Start of RECORDED DATA

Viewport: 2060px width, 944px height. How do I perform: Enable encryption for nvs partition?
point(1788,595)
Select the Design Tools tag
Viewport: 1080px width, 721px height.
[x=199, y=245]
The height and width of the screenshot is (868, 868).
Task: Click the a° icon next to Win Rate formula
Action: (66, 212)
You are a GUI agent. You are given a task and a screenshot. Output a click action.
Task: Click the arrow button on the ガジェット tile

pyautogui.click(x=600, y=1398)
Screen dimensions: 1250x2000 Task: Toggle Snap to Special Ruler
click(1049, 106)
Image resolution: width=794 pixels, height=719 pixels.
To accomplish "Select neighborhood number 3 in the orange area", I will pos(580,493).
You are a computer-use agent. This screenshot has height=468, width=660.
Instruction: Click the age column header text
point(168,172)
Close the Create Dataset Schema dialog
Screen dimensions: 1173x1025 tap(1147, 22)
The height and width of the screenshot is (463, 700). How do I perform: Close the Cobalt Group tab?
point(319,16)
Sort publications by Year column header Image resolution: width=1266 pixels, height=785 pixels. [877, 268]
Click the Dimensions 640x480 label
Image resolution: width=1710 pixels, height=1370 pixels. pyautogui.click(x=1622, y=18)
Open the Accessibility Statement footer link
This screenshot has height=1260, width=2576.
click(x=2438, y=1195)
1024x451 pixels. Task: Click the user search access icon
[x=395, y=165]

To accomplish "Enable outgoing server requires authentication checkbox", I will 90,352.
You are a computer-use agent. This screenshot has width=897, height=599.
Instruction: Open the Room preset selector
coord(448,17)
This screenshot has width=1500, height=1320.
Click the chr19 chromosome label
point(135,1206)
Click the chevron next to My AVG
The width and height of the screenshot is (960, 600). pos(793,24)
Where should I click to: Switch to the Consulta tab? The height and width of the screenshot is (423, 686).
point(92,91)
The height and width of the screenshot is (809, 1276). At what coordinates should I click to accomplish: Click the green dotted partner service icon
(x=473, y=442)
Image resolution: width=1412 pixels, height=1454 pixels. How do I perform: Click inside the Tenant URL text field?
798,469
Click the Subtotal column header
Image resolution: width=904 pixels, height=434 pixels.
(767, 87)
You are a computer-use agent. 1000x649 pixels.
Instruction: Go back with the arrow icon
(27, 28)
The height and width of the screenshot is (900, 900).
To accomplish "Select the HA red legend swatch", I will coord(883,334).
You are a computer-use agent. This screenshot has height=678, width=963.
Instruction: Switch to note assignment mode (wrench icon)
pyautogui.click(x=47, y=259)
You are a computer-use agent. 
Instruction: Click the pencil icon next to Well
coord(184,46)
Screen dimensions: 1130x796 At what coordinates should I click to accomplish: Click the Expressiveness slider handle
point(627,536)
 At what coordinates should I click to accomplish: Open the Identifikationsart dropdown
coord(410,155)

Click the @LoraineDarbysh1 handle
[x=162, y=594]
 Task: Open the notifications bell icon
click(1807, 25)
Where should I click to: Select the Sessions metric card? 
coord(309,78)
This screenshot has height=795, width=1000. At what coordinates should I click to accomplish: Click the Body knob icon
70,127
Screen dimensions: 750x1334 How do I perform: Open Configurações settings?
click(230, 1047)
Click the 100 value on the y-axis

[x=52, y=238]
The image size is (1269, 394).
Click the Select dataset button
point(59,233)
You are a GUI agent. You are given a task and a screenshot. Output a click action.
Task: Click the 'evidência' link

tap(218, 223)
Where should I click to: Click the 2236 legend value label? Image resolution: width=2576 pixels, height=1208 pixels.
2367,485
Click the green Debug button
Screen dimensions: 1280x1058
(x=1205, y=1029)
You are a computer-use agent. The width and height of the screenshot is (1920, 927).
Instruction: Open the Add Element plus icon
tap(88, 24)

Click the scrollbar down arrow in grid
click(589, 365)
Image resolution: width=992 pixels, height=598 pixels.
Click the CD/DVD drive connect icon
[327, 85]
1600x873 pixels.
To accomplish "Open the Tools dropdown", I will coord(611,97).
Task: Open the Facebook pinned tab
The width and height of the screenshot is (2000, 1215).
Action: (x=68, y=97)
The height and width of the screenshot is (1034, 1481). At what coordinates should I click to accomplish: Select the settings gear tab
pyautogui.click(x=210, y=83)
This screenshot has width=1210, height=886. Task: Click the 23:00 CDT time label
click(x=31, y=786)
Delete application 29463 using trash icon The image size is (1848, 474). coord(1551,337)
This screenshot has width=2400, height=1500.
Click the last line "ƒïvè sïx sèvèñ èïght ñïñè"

End of RECORDED DATA

## [THE REQUEST]
Extract every line of the entries in the data listing above, reproducing each one verbatim and in its original order.

## [TASK SOLUTION]
Viewport: 2060px width, 944px height. How do I perform: Enable encryption for nvs partition?
point(1788,595)
Select the Design Tools tag
Viewport: 1080px width, 721px height.
[x=199, y=245]
The height and width of the screenshot is (868, 868).
Task: Click the a° icon next to Win Rate formula
Action: (66, 212)
You are a GUI agent. You are given a task and a screenshot. Output a click action.
Task: Click the arrow button on the ガジェット tile

pyautogui.click(x=600, y=1398)
Screen dimensions: 1250x2000 Task: Toggle Snap to Special Ruler
click(1049, 106)
Image resolution: width=794 pixels, height=719 pixels.
To accomplish "Select neighborhood number 3 in the orange area", I will pos(580,493).
You are a computer-use agent. This screenshot has height=468, width=660.
Instruction: Click the age column header text
point(168,172)
Close the Create Dataset Schema dialog
Screen dimensions: 1173x1025 tap(1147, 22)
The height and width of the screenshot is (463, 700). How do I perform: Close the Cobalt Group tab?
point(319,16)
Sort publications by Year column header Image resolution: width=1266 pixels, height=785 pixels. [877, 268]
Click the Dimensions 640x480 label
Image resolution: width=1710 pixels, height=1370 pixels. pyautogui.click(x=1622, y=18)
Open the Accessibility Statement footer link
This screenshot has height=1260, width=2576.
click(x=2438, y=1195)
1024x451 pixels. Task: Click the user search access icon
[x=395, y=165]

To accomplish "Enable outgoing server requires authentication checkbox", I will 90,352.
You are a computer-use agent. This screenshot has width=897, height=599.
Instruction: Open the Room preset selector
coord(448,17)
This screenshot has width=1500, height=1320.
Click the chr19 chromosome label
point(135,1206)
Click the chevron next to My AVG
The width and height of the screenshot is (960, 600). pos(793,24)
Where should I click to: Switch to the Consulta tab? The height and width of the screenshot is (423, 686).
point(92,91)
The height and width of the screenshot is (809, 1276). At what coordinates should I click to accomplish: Click the green dotted partner service icon
(x=473, y=442)
Image resolution: width=1412 pixels, height=1454 pixels. How do I perform: Click inside the Tenant URL text field?
798,469
Click the Subtotal column header
Image resolution: width=904 pixels, height=434 pixels.
(767, 87)
You are a computer-use agent. 1000x649 pixels.
Instruction: Go back with the arrow icon
(27, 28)
The height and width of the screenshot is (900, 900).
To accomplish "Select the HA red legend swatch", I will coord(883,334).
You are a computer-use agent. This screenshot has height=678, width=963.
Instruction: Switch to note assignment mode (wrench icon)
pyautogui.click(x=47, y=259)
You are a computer-use agent. 
Instruction: Click the pencil icon next to Well
coord(184,46)
Screen dimensions: 1130x796 At what coordinates should I click to accomplish: Click the Expressiveness slider handle
point(627,536)
 At what coordinates should I click to accomplish: Open the Identifikationsart dropdown
coord(410,155)

Click the @LoraineDarbysh1 handle
[x=162, y=594]
 Task: Open the notifications bell icon
click(1807, 25)
Where should I click to: Select the Sessions metric card? 
coord(309,78)
This screenshot has height=795, width=1000. At what coordinates should I click to accomplish: Click the Body knob icon
70,127
Screen dimensions: 750x1334 How do I perform: Open Configurações settings?
click(230, 1047)
Click the 100 value on the y-axis

[x=52, y=238]
The image size is (1269, 394).
Click the Select dataset button
point(59,233)
You are a GUI agent. You are given a task and a screenshot. Output a click action.
Task: Click the 'evidência' link

tap(218, 223)
Where should I click to: Click the 2236 legend value label? Image resolution: width=2576 pixels, height=1208 pixels.
2367,485
Click the green Debug button
Screen dimensions: 1280x1058
(x=1205, y=1029)
You are a computer-use agent. The width and height of the screenshot is (1920, 927).
Instruction: Open the Add Element plus icon
tap(88, 24)

Click the scrollbar down arrow in grid
click(589, 365)
Image resolution: width=992 pixels, height=598 pixels.
Click the CD/DVD drive connect icon
[327, 85]
1600x873 pixels.
To accomplish "Open the Tools dropdown", I will coord(611,97).
Task: Open the Facebook pinned tab
The width and height of the screenshot is (2000, 1215).
Action: (x=68, y=97)
The height and width of the screenshot is (1034, 1481). At what coordinates should I click to accomplish: Select the settings gear tab
pyautogui.click(x=210, y=83)
This screenshot has width=1210, height=886. Task: Click the 23:00 CDT time label
click(x=31, y=786)
Delete application 29463 using trash icon The image size is (1848, 474). coord(1551,337)
This screenshot has width=2400, height=1500.
Click the last line "ƒïvè sïx sèvèñ èïght ñïñè"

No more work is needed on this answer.